Brain Research | 1997
Ralf Dringen; Bernd Hamprecht
The ability of astroglial cells to detoxify exogenously applied hydrogen peroxide (H2O2) was tested using astroglia-rich primary cultures derived from the brains of newborn rats. Incubation of astroglial cells with 100 microM H2O2 in the absence of glucose led to a 66% oxidation of the cellular glutathione within 30 s. Under these conditions, the cells were unable to re-establish the original high ratio of GSH/GSSG within 30 min of incubation. In contrast, if glucose was present the amount of GSSG produced on incubation with H2O2 was smaller (45% of total glutathione after 30 s) and the original ratio of GSH/GSSG was almost completely re-established within 10 min. If 100 microM H2O2 was applied, H2O2 disappeared from the incubation buffer with an apparent half-life of approximately 4 min. After 15 min of incubation, no H2O2 was detectable any more. The apparent half-life of H2O2 in the incubation buffer increased slightly but significantly with increasing concentration of H2O2 or when the cells were starved of glucose. A small reduction in the capacity of the cells to detoxify H2O2 was also observed after depletion of the glutathione content to 14% of control level by a 24 h pre-incubation of the cells in culture medium containing buthionine sulfoximine, an inhibitor of glutathione synthesis.
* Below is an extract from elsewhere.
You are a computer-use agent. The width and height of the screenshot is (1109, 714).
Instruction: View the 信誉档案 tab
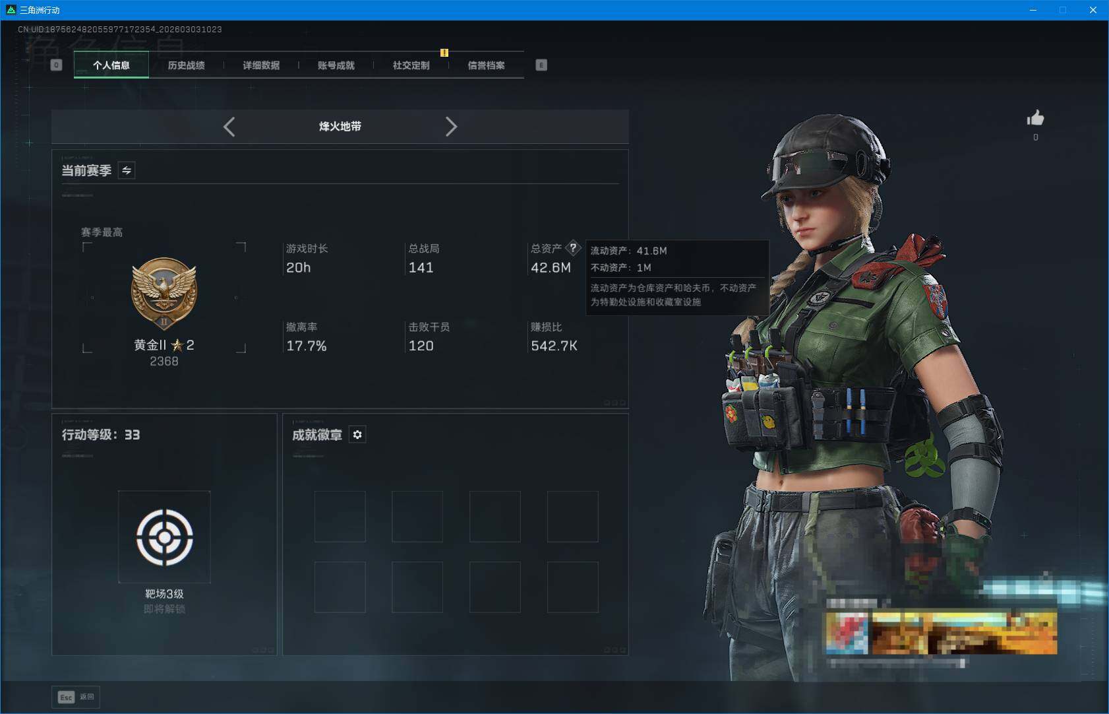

Incubation of astroglial cells with mercaptosuccinate or 3-aminotriazole, inhibitors of glutathione peroxidase and catalase, respectively, only marginally reduced the rate of disappearance of H2O2 from the incubation buffer. In contrast, the rate of H2O2 clearance was strongly reduced in the presence of both inhibitors. These results demonstrate that glutathione peroxidase and catalase are involved in the detoxification of H2O2 by astroglial cells and that both enzymes are able to substitute for each other in the detoxification of H2O2.